Repeat, line for line, the entries printed below.

- **Dataset entries**
★ ★ ★ ★ ★

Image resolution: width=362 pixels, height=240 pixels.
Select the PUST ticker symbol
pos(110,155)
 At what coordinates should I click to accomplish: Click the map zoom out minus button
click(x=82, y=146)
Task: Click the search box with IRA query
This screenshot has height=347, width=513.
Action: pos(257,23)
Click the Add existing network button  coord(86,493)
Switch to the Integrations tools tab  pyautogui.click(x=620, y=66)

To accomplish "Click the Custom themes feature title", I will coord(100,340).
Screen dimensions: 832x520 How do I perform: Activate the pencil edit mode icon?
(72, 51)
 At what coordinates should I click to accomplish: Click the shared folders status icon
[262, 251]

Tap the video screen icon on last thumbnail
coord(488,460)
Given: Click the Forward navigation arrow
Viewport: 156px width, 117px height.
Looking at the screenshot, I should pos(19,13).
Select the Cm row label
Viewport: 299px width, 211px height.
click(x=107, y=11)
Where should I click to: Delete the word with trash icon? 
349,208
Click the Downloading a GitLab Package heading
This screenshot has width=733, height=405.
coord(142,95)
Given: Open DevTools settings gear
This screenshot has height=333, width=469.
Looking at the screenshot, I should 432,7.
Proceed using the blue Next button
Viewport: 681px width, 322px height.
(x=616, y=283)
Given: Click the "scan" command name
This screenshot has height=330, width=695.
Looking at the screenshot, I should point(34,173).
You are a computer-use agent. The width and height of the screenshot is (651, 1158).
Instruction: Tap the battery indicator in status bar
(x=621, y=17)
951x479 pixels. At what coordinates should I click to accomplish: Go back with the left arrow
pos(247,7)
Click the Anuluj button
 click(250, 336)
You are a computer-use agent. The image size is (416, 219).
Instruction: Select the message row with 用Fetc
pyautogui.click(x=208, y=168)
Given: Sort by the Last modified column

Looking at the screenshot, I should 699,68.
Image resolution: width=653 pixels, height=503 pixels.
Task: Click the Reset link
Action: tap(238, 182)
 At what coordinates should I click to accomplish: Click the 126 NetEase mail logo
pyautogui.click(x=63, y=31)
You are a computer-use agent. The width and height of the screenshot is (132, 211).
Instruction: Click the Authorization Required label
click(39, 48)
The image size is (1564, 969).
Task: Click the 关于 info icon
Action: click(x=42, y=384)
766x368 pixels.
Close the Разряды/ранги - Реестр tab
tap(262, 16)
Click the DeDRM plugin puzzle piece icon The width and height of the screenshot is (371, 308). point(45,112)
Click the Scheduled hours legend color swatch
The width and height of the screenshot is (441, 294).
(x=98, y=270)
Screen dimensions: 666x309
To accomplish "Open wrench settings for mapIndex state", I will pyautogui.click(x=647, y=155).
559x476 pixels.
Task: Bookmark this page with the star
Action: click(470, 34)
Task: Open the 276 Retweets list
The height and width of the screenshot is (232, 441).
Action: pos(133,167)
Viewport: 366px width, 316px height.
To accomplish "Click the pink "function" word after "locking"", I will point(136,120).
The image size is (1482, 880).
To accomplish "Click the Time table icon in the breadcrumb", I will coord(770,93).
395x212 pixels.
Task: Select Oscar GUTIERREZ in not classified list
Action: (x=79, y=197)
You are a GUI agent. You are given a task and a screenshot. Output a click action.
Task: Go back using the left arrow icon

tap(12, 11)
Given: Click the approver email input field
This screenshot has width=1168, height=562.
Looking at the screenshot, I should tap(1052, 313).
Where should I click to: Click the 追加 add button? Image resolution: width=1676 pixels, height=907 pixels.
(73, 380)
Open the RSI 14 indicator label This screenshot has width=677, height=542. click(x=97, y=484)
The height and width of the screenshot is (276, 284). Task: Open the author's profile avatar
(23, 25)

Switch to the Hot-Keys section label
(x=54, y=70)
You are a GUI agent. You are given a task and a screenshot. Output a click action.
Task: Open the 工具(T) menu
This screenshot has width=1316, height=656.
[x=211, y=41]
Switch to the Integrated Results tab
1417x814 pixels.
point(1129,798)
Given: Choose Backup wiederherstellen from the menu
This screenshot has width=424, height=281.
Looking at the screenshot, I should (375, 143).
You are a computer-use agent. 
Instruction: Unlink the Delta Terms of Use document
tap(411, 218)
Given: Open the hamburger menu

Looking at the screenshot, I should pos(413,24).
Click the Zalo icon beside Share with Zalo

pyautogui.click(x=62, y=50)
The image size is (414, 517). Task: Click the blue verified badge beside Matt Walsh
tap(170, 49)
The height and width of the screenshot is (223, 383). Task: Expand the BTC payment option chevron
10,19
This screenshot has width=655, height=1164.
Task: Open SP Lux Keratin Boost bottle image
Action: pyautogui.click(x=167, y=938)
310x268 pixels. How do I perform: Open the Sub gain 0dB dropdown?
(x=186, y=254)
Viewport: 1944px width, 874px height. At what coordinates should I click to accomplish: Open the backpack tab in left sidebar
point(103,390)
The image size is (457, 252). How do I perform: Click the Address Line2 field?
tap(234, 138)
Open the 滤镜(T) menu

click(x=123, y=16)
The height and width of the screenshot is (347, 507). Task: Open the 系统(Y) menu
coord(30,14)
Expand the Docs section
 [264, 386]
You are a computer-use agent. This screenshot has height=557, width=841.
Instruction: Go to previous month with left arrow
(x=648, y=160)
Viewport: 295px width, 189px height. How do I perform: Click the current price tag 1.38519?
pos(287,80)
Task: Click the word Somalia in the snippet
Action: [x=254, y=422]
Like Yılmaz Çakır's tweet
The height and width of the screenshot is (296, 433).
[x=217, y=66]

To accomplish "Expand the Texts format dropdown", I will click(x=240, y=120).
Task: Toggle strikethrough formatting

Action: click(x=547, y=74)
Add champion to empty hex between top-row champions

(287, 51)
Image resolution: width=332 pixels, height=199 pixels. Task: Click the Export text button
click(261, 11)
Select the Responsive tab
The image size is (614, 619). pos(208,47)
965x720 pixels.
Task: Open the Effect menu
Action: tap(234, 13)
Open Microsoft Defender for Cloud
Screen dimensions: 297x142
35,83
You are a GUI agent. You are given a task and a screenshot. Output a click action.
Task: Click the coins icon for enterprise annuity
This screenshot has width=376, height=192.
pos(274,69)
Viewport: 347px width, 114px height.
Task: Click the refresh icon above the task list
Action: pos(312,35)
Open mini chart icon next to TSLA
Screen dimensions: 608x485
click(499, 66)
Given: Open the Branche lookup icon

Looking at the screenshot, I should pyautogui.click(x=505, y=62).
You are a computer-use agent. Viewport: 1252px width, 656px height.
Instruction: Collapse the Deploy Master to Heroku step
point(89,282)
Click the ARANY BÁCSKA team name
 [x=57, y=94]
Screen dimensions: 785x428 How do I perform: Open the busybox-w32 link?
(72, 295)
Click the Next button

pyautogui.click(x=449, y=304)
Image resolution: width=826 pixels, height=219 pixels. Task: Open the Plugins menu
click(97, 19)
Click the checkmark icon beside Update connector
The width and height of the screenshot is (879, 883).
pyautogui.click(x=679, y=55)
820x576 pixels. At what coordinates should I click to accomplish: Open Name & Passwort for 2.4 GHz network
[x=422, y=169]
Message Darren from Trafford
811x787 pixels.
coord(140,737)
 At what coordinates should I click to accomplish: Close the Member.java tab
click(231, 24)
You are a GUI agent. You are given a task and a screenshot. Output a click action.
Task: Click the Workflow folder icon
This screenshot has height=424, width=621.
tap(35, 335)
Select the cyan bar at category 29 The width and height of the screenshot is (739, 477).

★ ★ ★ ★ ★

- **Exercise output**
Image resolution: width=362 pixels, height=240 pixels.
Select the PUST ticker symbol
pos(110,155)
 At what coordinates should I click to accomplish: Click the map zoom out minus button
click(x=82, y=146)
Task: Click the search box with IRA query
This screenshot has height=347, width=513.
Action: pos(257,23)
Click the Add existing network button  coord(86,493)
Switch to the Integrations tools tab  pyautogui.click(x=620, y=66)

To accomplish "Click the Custom themes feature title", I will coord(100,340).
Screen dimensions: 832x520 How do I perform: Activate the pencil edit mode icon?
(72, 51)
 At what coordinates should I click to accomplish: Click the shared folders status icon
[262, 251]

Tap the video screen icon on last thumbnail
coord(488,460)
Given: Click the Forward navigation arrow
Viewport: 156px width, 117px height.
Looking at the screenshot, I should pos(19,13).
Select the Cm row label
Viewport: 299px width, 211px height.
click(x=107, y=11)
Where should I click to: Delete the word with trash icon? 
349,208
Click the Downloading a GitLab Package heading
This screenshot has width=733, height=405.
coord(142,95)
Given: Open DevTools settings gear
This screenshot has height=333, width=469.
Looking at the screenshot, I should 432,7.
Proceed using the blue Next button
Viewport: 681px width, 322px height.
(x=616, y=283)
Given: Click the "scan" command name
This screenshot has height=330, width=695.
Looking at the screenshot, I should point(34,173).
You are a computer-use agent. The width and height of the screenshot is (651, 1158).
Instruction: Tap the battery indicator in status bar
(x=621, y=17)
951x479 pixels. At what coordinates should I click to accomplish: Go back with the left arrow
pos(247,7)
Click the Anuluj button
 click(250, 336)
You are a computer-use agent. The image size is (416, 219).
Instruction: Select the message row with 用Fetc
pyautogui.click(x=208, y=168)
Given: Sort by the Last modified column

Looking at the screenshot, I should 699,68.
Image resolution: width=653 pixels, height=503 pixels.
Task: Click the Reset link
Action: tap(238, 182)
 At what coordinates should I click to accomplish: Click the 126 NetEase mail logo
pyautogui.click(x=63, y=31)
You are a computer-use agent. The width and height of the screenshot is (132, 211).
Instruction: Click the Authorization Required label
click(39, 48)
The image size is (1564, 969).
Task: Click the 关于 info icon
Action: click(x=42, y=384)
766x368 pixels.
Close the Разряды/ранги - Реестр tab
tap(262, 16)
Click the DeDRM plugin puzzle piece icon The width and height of the screenshot is (371, 308). point(45,112)
Click the Scheduled hours legend color swatch
The width and height of the screenshot is (441, 294).
(x=98, y=270)
Screen dimensions: 666x309
To accomplish "Open wrench settings for mapIndex state", I will pyautogui.click(x=647, y=155).
559x476 pixels.
Task: Bookmark this page with the star
Action: click(470, 34)
Task: Open the 276 Retweets list
The height and width of the screenshot is (232, 441).
Action: pos(133,167)
Viewport: 366px width, 316px height.
To accomplish "Click the pink "function" word after "locking"", I will point(136,120).
The image size is (1482, 880).
To accomplish "Click the Time table icon in the breadcrumb", I will coord(770,93).
395x212 pixels.
Task: Select Oscar GUTIERREZ in not classified list
Action: (x=79, y=197)
You are a GUI agent. You are given a task and a screenshot. Output a click action.
Task: Go back using the left arrow icon

tap(12, 11)
Given: Click the approver email input field
This screenshot has width=1168, height=562.
Looking at the screenshot, I should tap(1052, 313).
Where should I click to: Click the 追加 add button? Image resolution: width=1676 pixels, height=907 pixels.
(73, 380)
Open the RSI 14 indicator label This screenshot has width=677, height=542. click(x=97, y=484)
The height and width of the screenshot is (276, 284). Task: Open the author's profile avatar
(23, 25)

Switch to the Hot-Keys section label
(x=54, y=70)
You are a GUI agent. You are given a task and a screenshot. Output a click action.
Task: Open the 工具(T) menu
This screenshot has width=1316, height=656.
[x=211, y=41]
Switch to the Integrated Results tab
1417x814 pixels.
point(1129,798)
Given: Choose Backup wiederherstellen from the menu
This screenshot has width=424, height=281.
Looking at the screenshot, I should (375, 143).
You are a computer-use agent. 
Instruction: Unlink the Delta Terms of Use document
tap(411, 218)
Given: Open the hamburger menu

Looking at the screenshot, I should pos(413,24).
Click the Zalo icon beside Share with Zalo

pyautogui.click(x=62, y=50)
The image size is (414, 517). Task: Click the blue verified badge beside Matt Walsh
tap(170, 49)
The height and width of the screenshot is (223, 383). Task: Expand the BTC payment option chevron
10,19
This screenshot has width=655, height=1164.
Task: Open SP Lux Keratin Boost bottle image
Action: pyautogui.click(x=167, y=938)
310x268 pixels. How do I perform: Open the Sub gain 0dB dropdown?
(x=186, y=254)
Viewport: 1944px width, 874px height. At what coordinates should I click to accomplish: Open the backpack tab in left sidebar
point(103,390)
The image size is (457, 252). How do I perform: Click the Address Line2 field?
tap(234, 138)
Open the 滤镜(T) menu

click(x=123, y=16)
The height and width of the screenshot is (347, 507). Task: Open the 系统(Y) menu
coord(30,14)
Expand the Docs section
 [264, 386]
You are a computer-use agent. This screenshot has height=557, width=841.
Instruction: Go to previous month with left arrow
(x=648, y=160)
Viewport: 295px width, 189px height. How do I perform: Click the current price tag 1.38519?
pos(287,80)
Task: Click the word Somalia in the snippet
Action: [x=254, y=422]
Like Yılmaz Çakır's tweet
The height and width of the screenshot is (296, 433).
[x=217, y=66]

To accomplish "Expand the Texts format dropdown", I will click(x=240, y=120).
Task: Toggle strikethrough formatting

Action: click(x=547, y=74)
Add champion to empty hex between top-row champions

(287, 51)
Image resolution: width=332 pixels, height=199 pixels. Task: Click the Export text button
click(261, 11)
Select the Responsive tab
The image size is (614, 619). pos(208,47)
965x720 pixels.
Task: Open the Effect menu
Action: tap(234, 13)
Open Microsoft Defender for Cloud
Screen dimensions: 297x142
35,83
You are a GUI agent. You are given a task and a screenshot. Output a click action.
Task: Click the coins icon for enterprise annuity
This screenshot has width=376, height=192.
pos(274,69)
Viewport: 347px width, 114px height.
Task: Click the refresh icon above the task list
Action: pos(312,35)
Open mini chart icon next to TSLA
Screen dimensions: 608x485
click(499, 66)
Given: Open the Branche lookup icon

Looking at the screenshot, I should pyautogui.click(x=505, y=62).
You are a computer-use agent. Viewport: 1252px width, 656px height.
Instruction: Collapse the Deploy Master to Heroku step
point(89,282)
Click the ARANY BÁCSKA team name
 [x=57, y=94]
Screen dimensions: 785x428 How do I perform: Open the busybox-w32 link?
(72, 295)
Click the Next button

pyautogui.click(x=449, y=304)
Image resolution: width=826 pixels, height=219 pixels. Task: Open the Plugins menu
click(97, 19)
Click the checkmark icon beside Update connector
The width and height of the screenshot is (879, 883).
pyautogui.click(x=679, y=55)
820x576 pixels. At what coordinates should I click to accomplish: Open Name & Passwort for 2.4 GHz network
[x=422, y=169]
Message Darren from Trafford
811x787 pixels.
coord(140,737)
 At what coordinates should I click to accomplish: Close the Member.java tab
click(231, 24)
You are a GUI agent. You are given a task and a screenshot. Output a click action.
Task: Click the Workflow folder icon
This screenshot has height=424, width=621.
tap(35, 335)
Select the cyan bar at category 29 The width and height of the screenshot is (739, 477).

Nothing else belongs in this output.